Bridging the digital divide for students with disabilities
The unexpected shift to the remote workplace and classroom brought on by COVID-19 has left many families across the country with inequitable access to devices and technology infrastructure, a problem known as the digital divide. For students with disabilities, the digital divide is not only an issue of access to broadband and technological devices, but also about ensuring that the technology is inclusive for their needs.
Remote learning is especially challenging for students with disabilities who require specialized instruction and accommodations to access high-quality education, and the digital divide exacerbates this challenge.
If students with disabilities are not given the supports they need to learn with technology, then we will effectively be locking them out of the workforce and perpetuating a cycle of unequal treatment.
Throughout my career, I have worked to ensure that people with disabilities are served by our institutions and have the same opportunities as others to participate in education, the workforce, and our society. As governor of Pennsylvania, I invested millions in educational technology and led work to create model digital schools that would advance districts’ abilities to innovate and provide cutting-edge technologies in our schools. I have continued to advocate for equal treatment of people with disabilities, especially in the workforce, as the chair of the National Organization on Disability. Leaders cannot forget the importance of providing special education services to students, especially in the virtual or hybrid learning environments so many students are facing this tumultuous school year.

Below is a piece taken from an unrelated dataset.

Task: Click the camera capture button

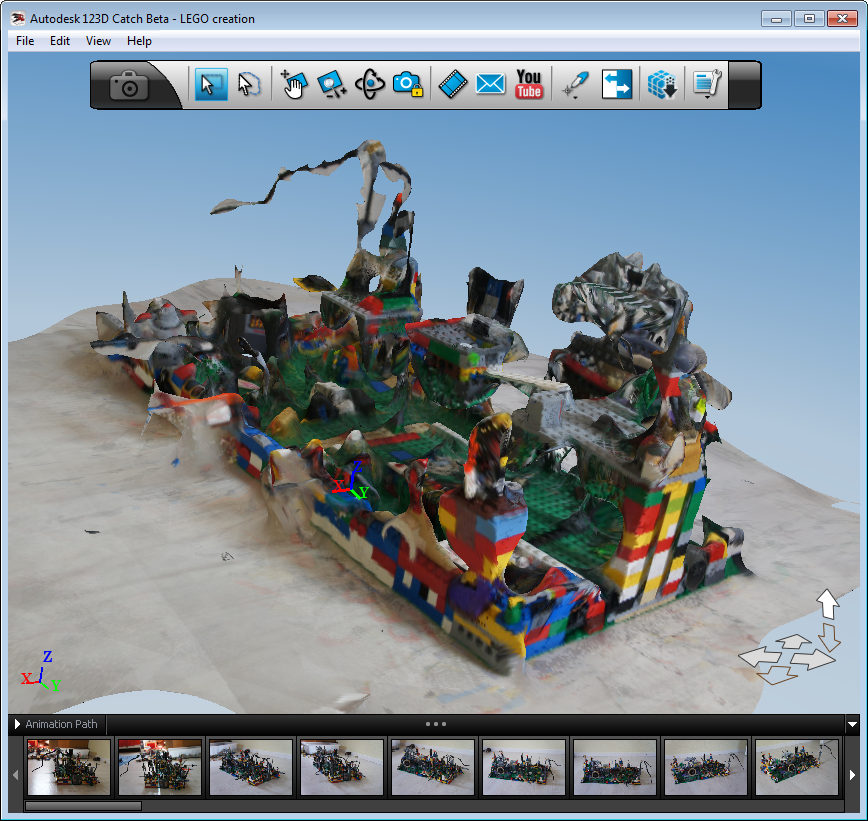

The digital divide continues to result in inequitable device and internet access — especially for people with disabilities. According to data from the Pew Research Center, Americans with disabilities are less likely to go online, less likely to have access to high-speed internet, less likely to have devices such as a smartphone, laptop computer, or tablet, and less likely to have a high degree of confidence in their use of technology. These barriers prevent students with disabilities from learning, honing their talents, and gaining the skills they need to enter an increasingly technology-focused economy. Another challenge is that frequently used technologies, like Zoom, are not made to be inclusive for people with disabilities. Studies have found that some disabilities make it difficult for users to orient themselves to online tasks like navigating websites and selecting results. With schools moving to digital learning during the pandemic, policymakers and leaders must understand and address the challenges facing students with disabilities as they navigate this mode of instruction.
The Individuals with Disabilities Education Act (IDEA) requires that special education services are provided to public school students across the country. Despite this, the pandemic has disrupted student access to the specialized instruction, interventions, and accommodations provided through their Individualized Education Plans. Parents are stressed about the loss of learning and skills, with 53 percent of parents of students with disabilities feeling very concerned versus 40 percent of all parents.
Schools need to consider the unique needs of students with disabilities and prepare to serve them while also supporting parents to be better equipped as remote learning continues. Many companies have stepped up to make their technology more inclusive to workers with disabilities. Our schools must do the same and work towards a more inclusive design in hybrid or remote classrooms.
We must address the digital divide for students with disabilities, and make sure they are receiving the services they require and deserve. Congress has allocated $13.23 billion in CARES Act funding to help school districts manage challenges brought on by the pandemic, and more federal stimulus dollars must come. Schools and policymakers can start by evaluating their current practices for working remotely with students with disabilities. They must also ensure that families have access to the resources and services they need to help their child be successful and pursue their passions.
Barriers must be removed to ensure that students with disabilities have access to high-quality instruction that meets their unique learning needs. There is no time to waste.
Tom Ridge was the 43rd governor of Pennsylvania and first U.S. Secretary of Homeland Security; he serves as board chairman of the National Organization on Disability.